** START OF Document segment **

Prefixes
Kobo dictionaries are sharded by a prefix derived from the headword.
The information in this document is based on reverse engineering DictionaryParser::htmlForWord.
Note: Kobo will only look in the file matching the word’s prefix, so if a variant has a different prefix, it must be duplicated into each matching file (note that duplicate words aren’t an issue).
Note: This document only covers the algorithm used for non-Japanese (Kanji) dictionaries.
Prefix algorithm
Prefixes are calculated using the following steps. Note that “character” refers to a single Unicode code point, not a byte.
- Trim the word at the first null byte, if any (i.e. treat it as a C string).
- Discard everything but the first two characters.
- Convert the characters to lowercase using the Unicode case mapping rules.
- Trim all whitespace characters on the left and right sides.

** END OF Document segment **

**Work to do:**
[a] From the Kobo dictionary prefix notes, copy the text between "Note: This document" and "not a byte.", inclusive.
[b] In the Kobo dictionary prefix notes, shorten the paragraph that begins "Note: Kobo will only look in the file" while keeping its main facts.

** START OF Given information **

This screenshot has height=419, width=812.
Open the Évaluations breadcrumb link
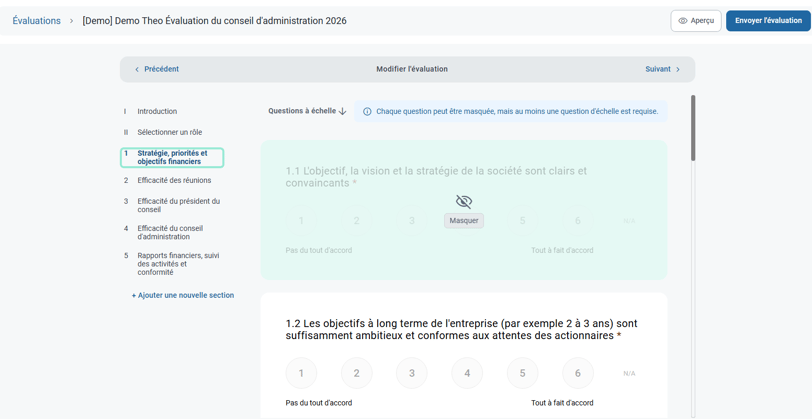coord(37,21)
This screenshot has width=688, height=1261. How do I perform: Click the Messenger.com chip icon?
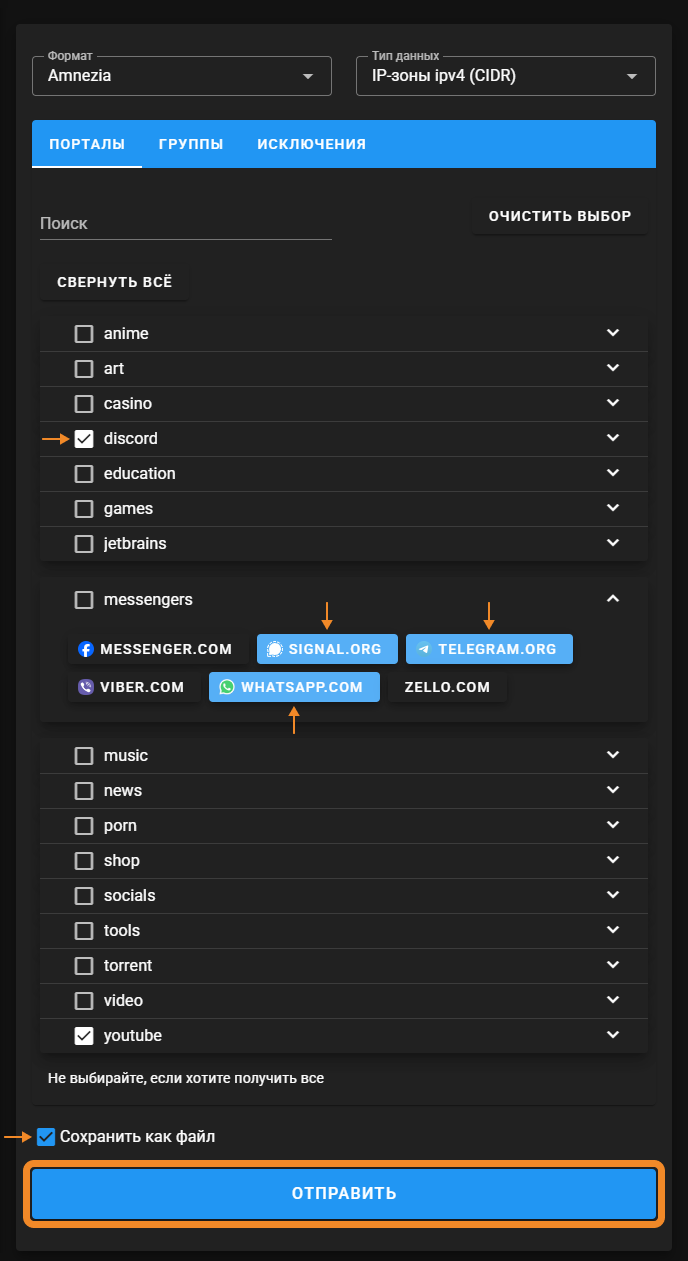tap(86, 649)
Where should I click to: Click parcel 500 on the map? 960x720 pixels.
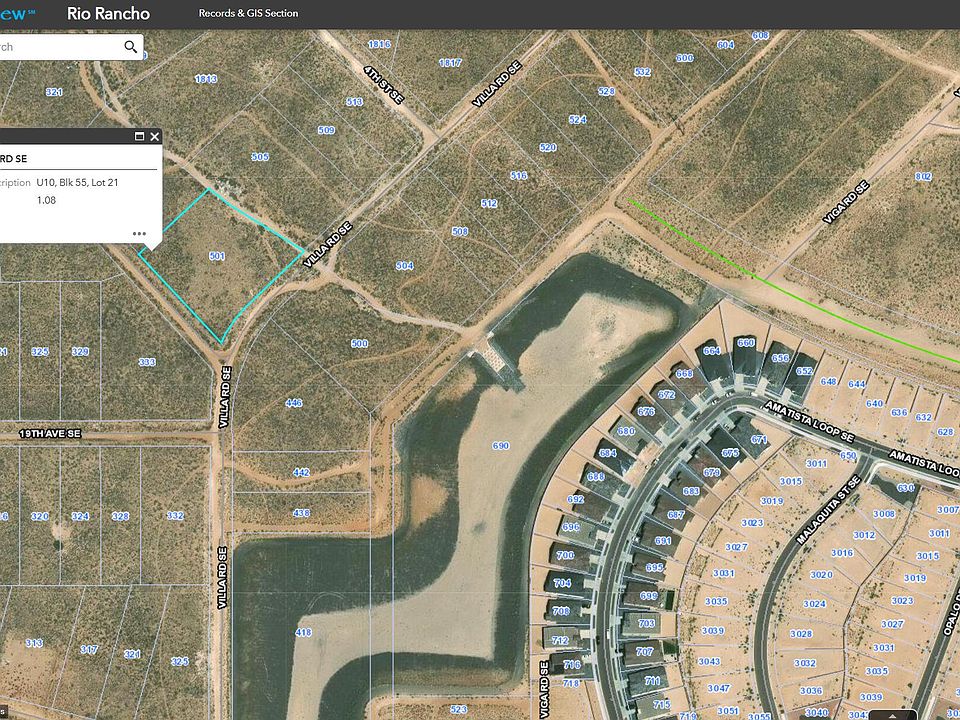pyautogui.click(x=360, y=344)
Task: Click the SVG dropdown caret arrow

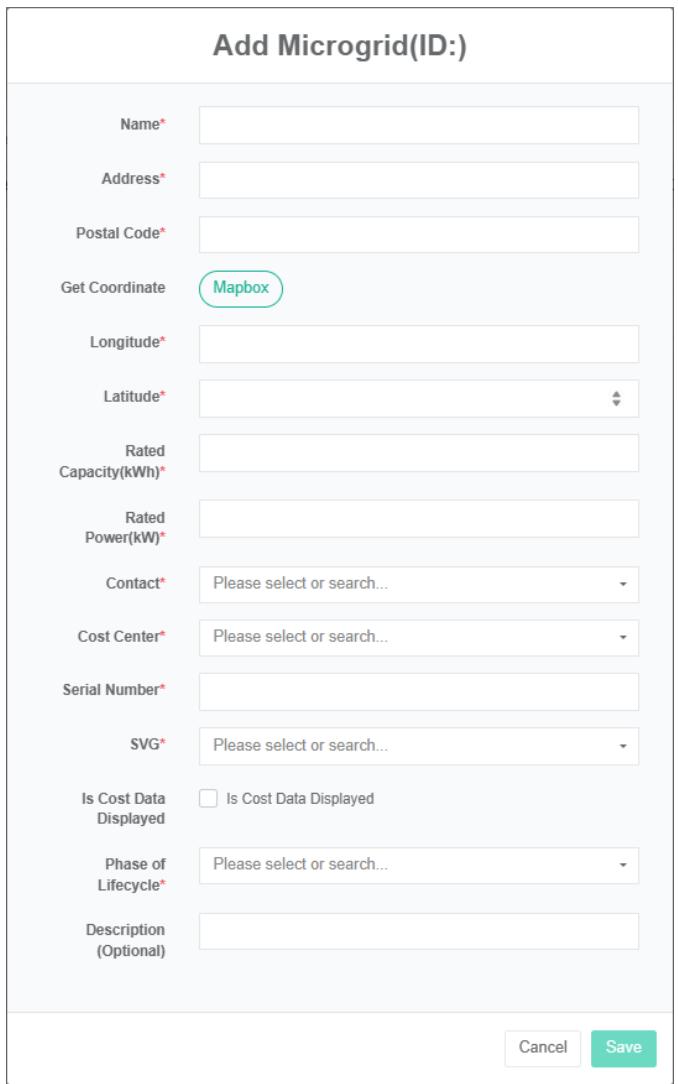Action: point(622,746)
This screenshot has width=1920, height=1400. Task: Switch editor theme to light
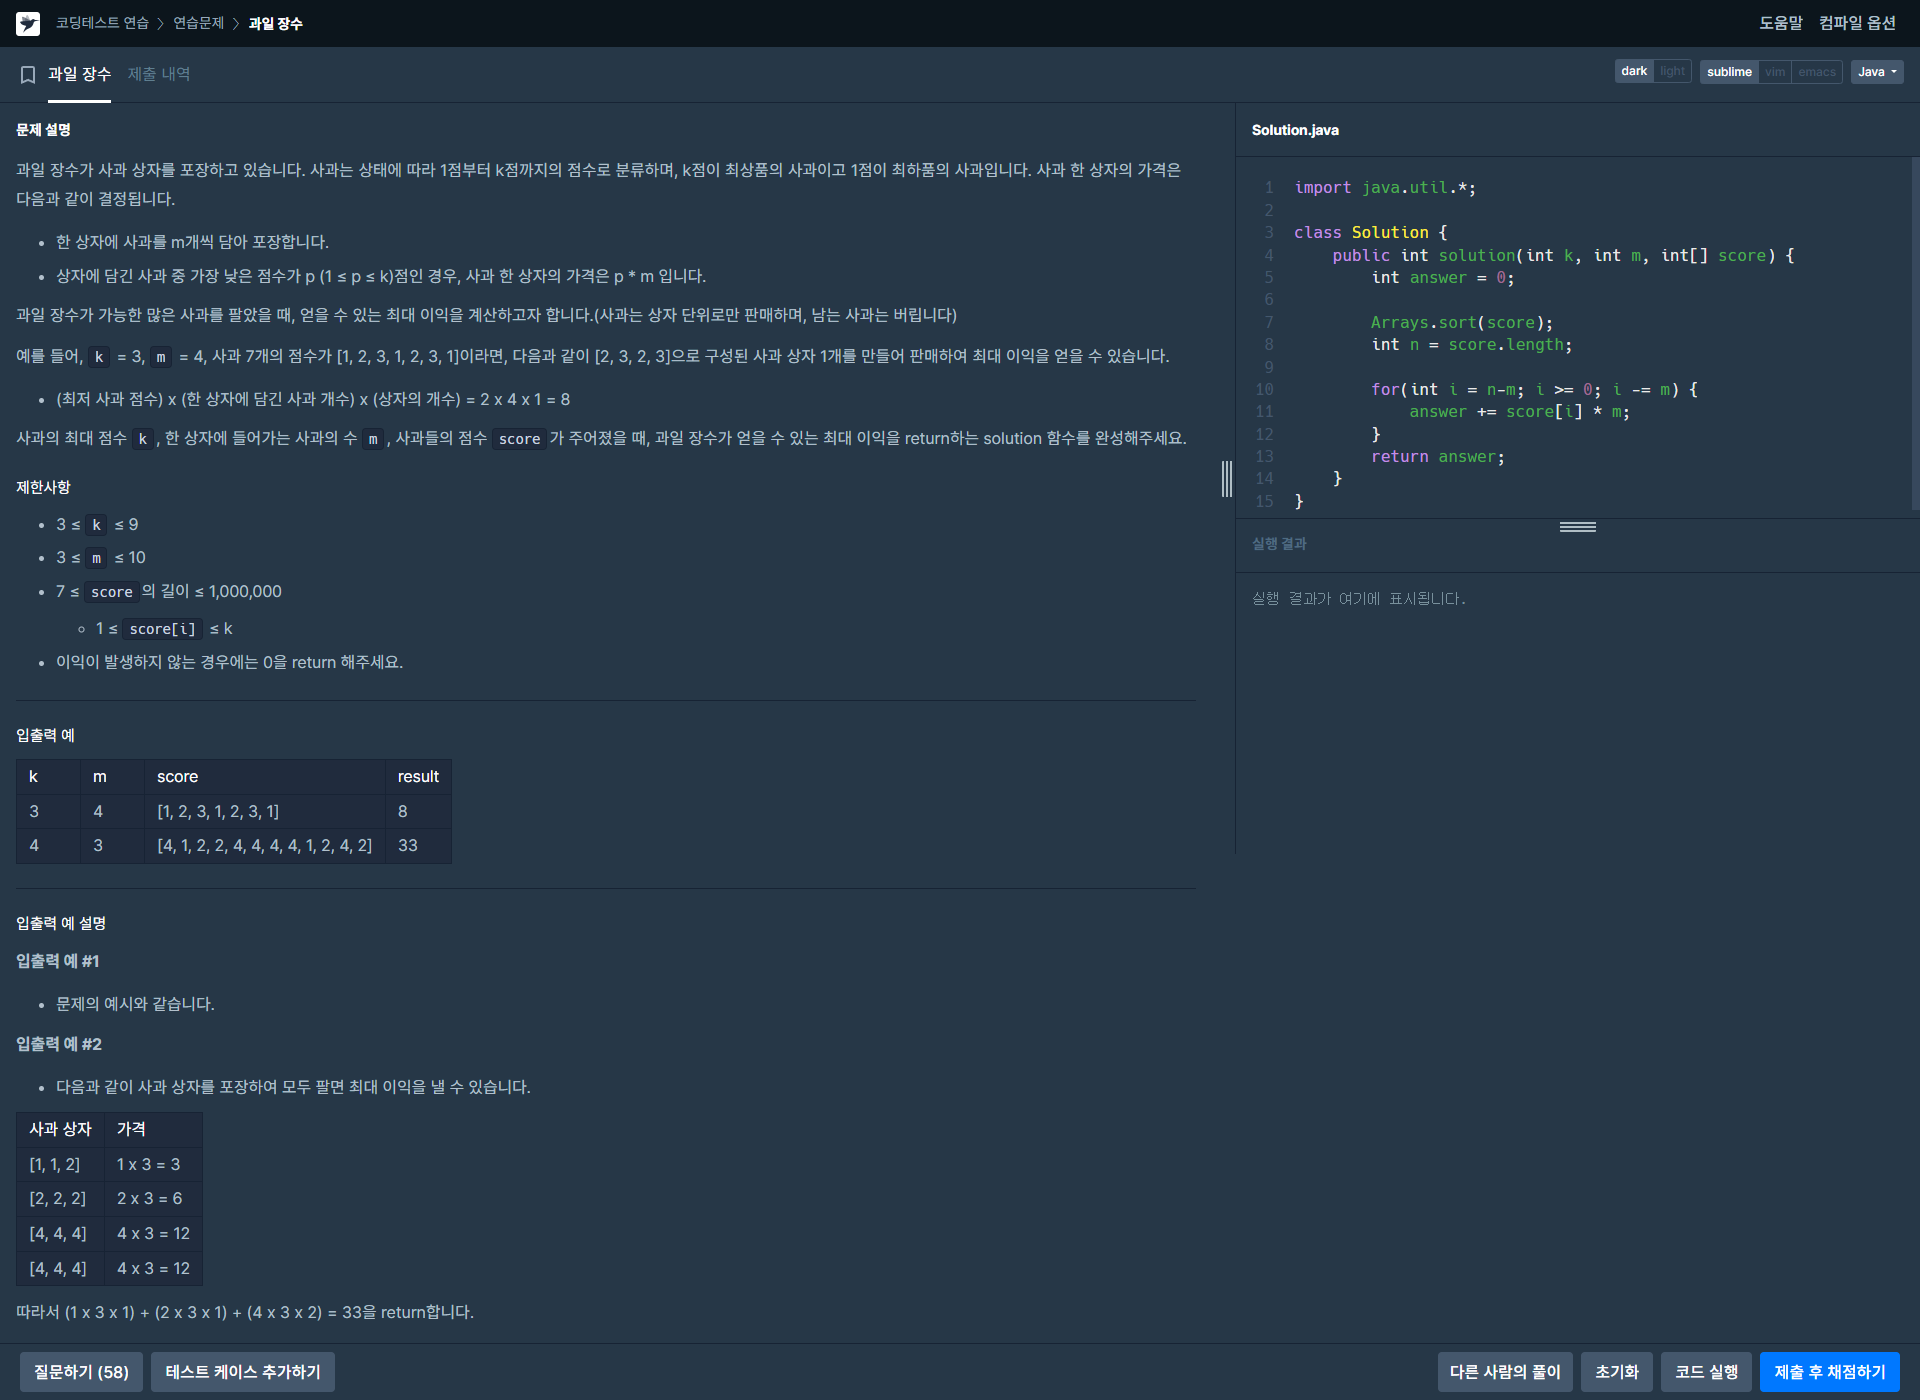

** END OF Given information **

**Outputs for the tasks:**
[a]
Note: This document only covers the algorithm used for non-Japanese (Kanji) dictionaries.
Prefix algorithm
Prefixes are calculated using the following steps. Note that “character” refers to a single Unicode code point, not a byte.

[b] Kobo searches only the file that matches a word's prefix. A variant with a different prefix must therefore be copied into every matching file. Duplicate words cause no problems.